The assignment to investigate the methods used when evaluating control room work in the central control rooms was given to GEISTT, which as part of a research project, placed a focus on how the methods of evaluation might be improved. This was done by means of an in-depth study of how data can be analysed and presented using a static method for modelling called Structural Equation Modelling (SEM). Examples of useful output from/benefits of SEM include the possibility to integrate the analysis of several different data collection methods and scales, as well as the possibility to present the outcomes in a way defining the factors of greatest significance, e.g. in order to illustrate acceptance values for different criteria. SEM can also be used for plant modifications both large and small.
The method has not yet been applied by the Swedish nuclear power industry. On the other hand, forms of cooperation for development of evaluation methods have been established not only with other agencies that regulate the nuclear power industry, but also with IFE/Halden, which have shown great interest. Based on the stringency and the outcomes produced within the project, SSM expects that further research will be carried out using quantities of data designed to better suit SEM, to which other sources of funding will also contribute.
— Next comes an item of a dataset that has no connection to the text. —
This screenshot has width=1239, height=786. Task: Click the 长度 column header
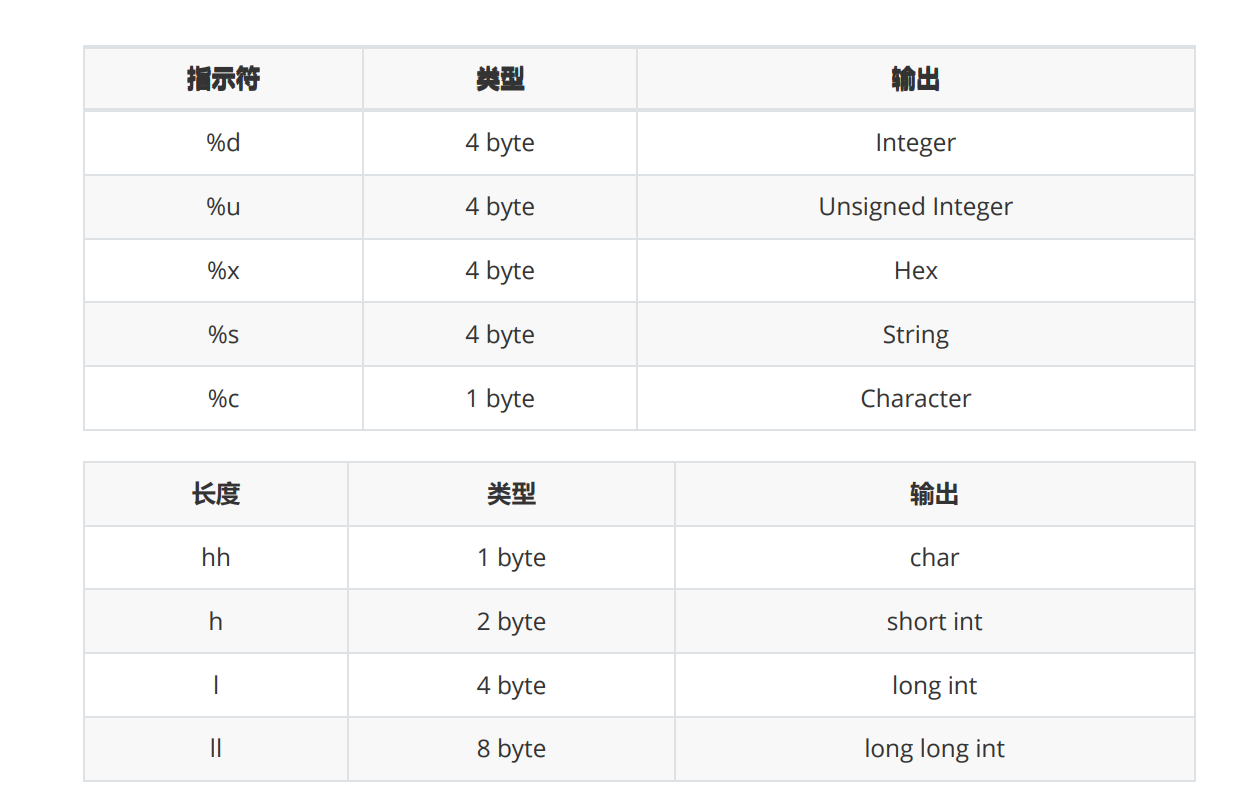coord(216,494)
The results indicate that SEM is a statistical modelling method that can meet needs and increase the level of knowledge to possibly benefit individual facilities, educational institutions and the Authority. The results also indicate that when conducting evaluations, it is essential from the outset, prior to the evaluations, to conscientiously look into how measures and variables are formulated and to set the parameters for the quantity of data while considering how the outcomes should be collected and analysed.
Need for further research
A current evaluation method such as ISV is designed to make detailed information available regarding Human Error Discrepancies, which is specific to and appropriate for the nuclear power plant in question, and limited to benchmarking only at this facility. However, since there is a need to have capability to perform comparisons on a more general level in order to develop this area of competence, SSM has established that there is a need for further research. One need that has been identified is investigating whether it is valuable to study the outcomes from previous evaluations of integrated systems and to raise them to a higher level of abstraction for the purpose of achieving comparability and reinforcing the reference values.